Structures such as this -- Stalinism/Maoism, fascism, theocracy -- should be correctly termed. These structures are not on the direct/indirect spectrum. They are qualitatively different, masquerades.
Another form that is commonly mislabeled as democracy is one whereby the principle of people-control is somehow qualified. This qualification might be the rights of a monarch, the obtrusions of religious belief, or some "interim" need to "guide" democracy (left or right wing). No matter, if the principle of people-control is not clearly central, it's not democracy, and should not be so called.

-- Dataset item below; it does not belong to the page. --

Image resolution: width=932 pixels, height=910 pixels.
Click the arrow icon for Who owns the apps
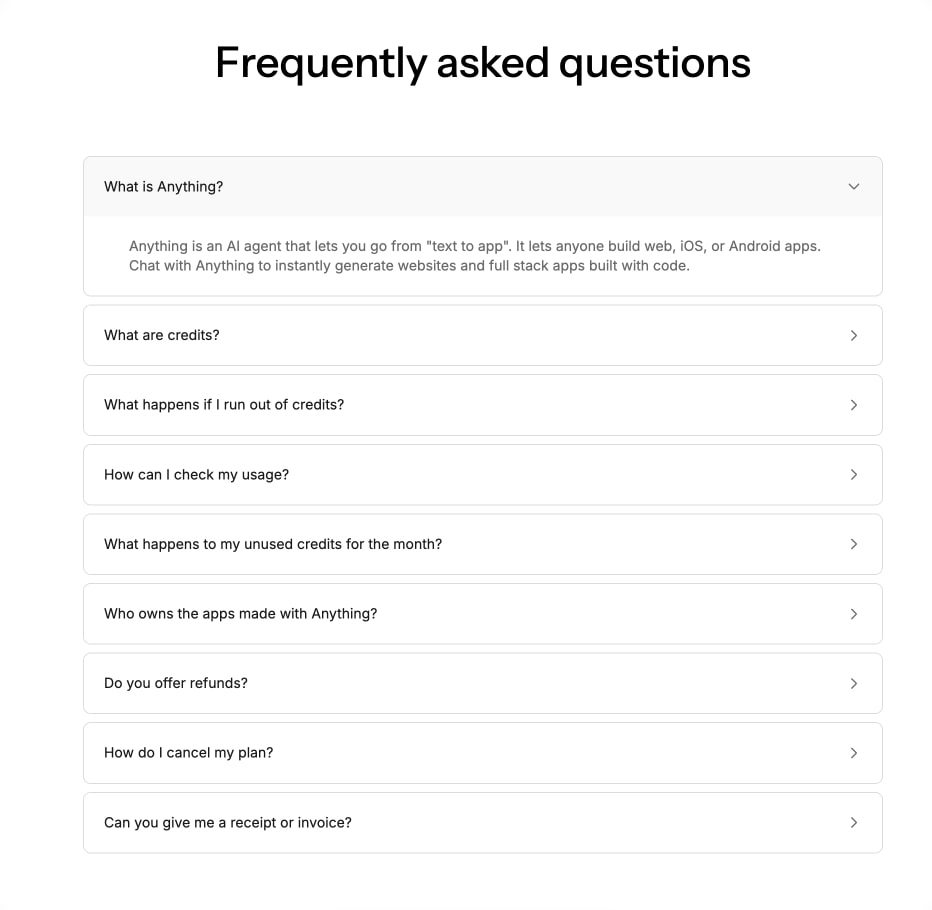pos(854,614)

It is here that we should note an intriguing tangent to the above: what if people democratically chose a nondemocratic social practice? Do they somehow vitiate their own belief by needing to choose not to choose? Once you had voted democracy out, could you later vote it back in? What do you offer to those who still want democracy? This is not so silly a notion as it may at first seem. There are significant numbers of people who want someone to do their choosing for them.
The reasons why people might choose nondemocratic social practices introduces another more metaphysical -- and unsettling -- perspective. So far, we have mainly considered systems -- but what of people? Democracy requires both democratic instruments and a democratic culture.

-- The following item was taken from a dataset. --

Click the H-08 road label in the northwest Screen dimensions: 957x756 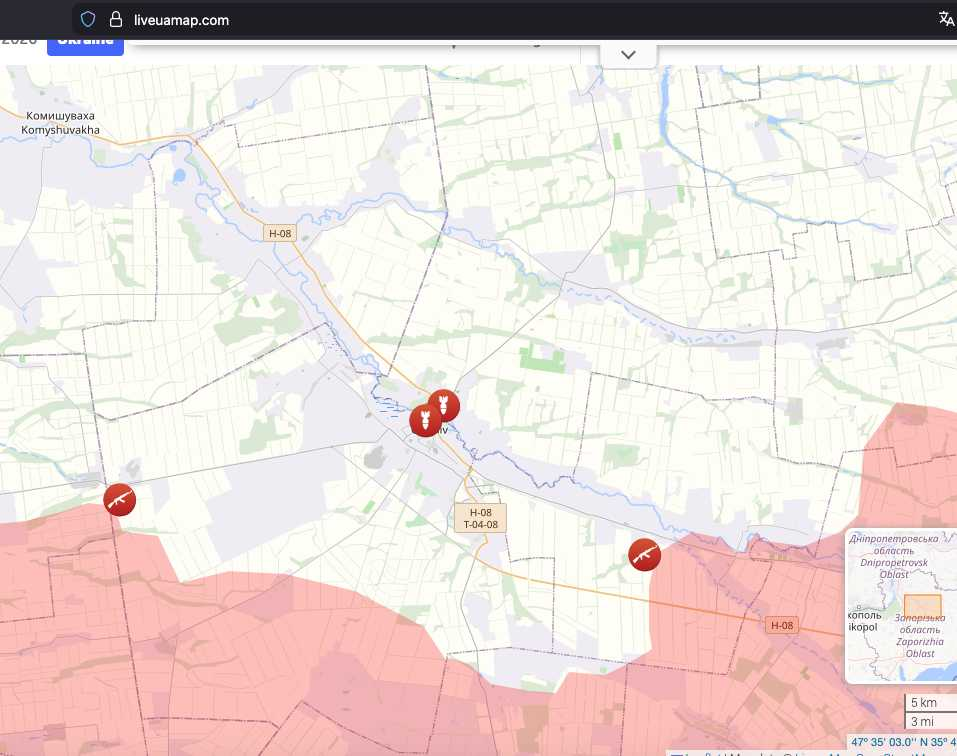281,233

Certain attitudes -- call these "empiricism", "secularism", "logic" or whatever --- are prerequisites of democracy. A definition is appropriate here: Determinism is the doctrine that all human choices and actions are the result of preceding events and states of affairs; i.e., that freedom of choice is illusory. Having accepted this position as at least generally valid, acculturation to nonobjective and/or nonindividualist social practice may simply preclude democracy.
Predestination examples the nonobjective culture. If people believe that a deity controls the universe, democracy simply has no place. In respect of nonindividualist culture, it is just too easy for a ruthless power group to gain and maintain control of the acculturational process, making "unity" and "acceptance" the status quo. Nothing too democratic there.
Moreover, if nationalism and other chauvinisms are also acculturation -- i.e., constructs, not intellectually defensible realities -- we need doubt if democracy yet exists.
Let's be more sparing, accurate and honest in the use of the "D" word; or, rather, speak of "democratizing." Determinism is ever present, and there exists plenty of regimes in which it is mixed with either or both indirectness and nondemocratic "qualifications." Refuse to live The Big Lie. Call things by their name.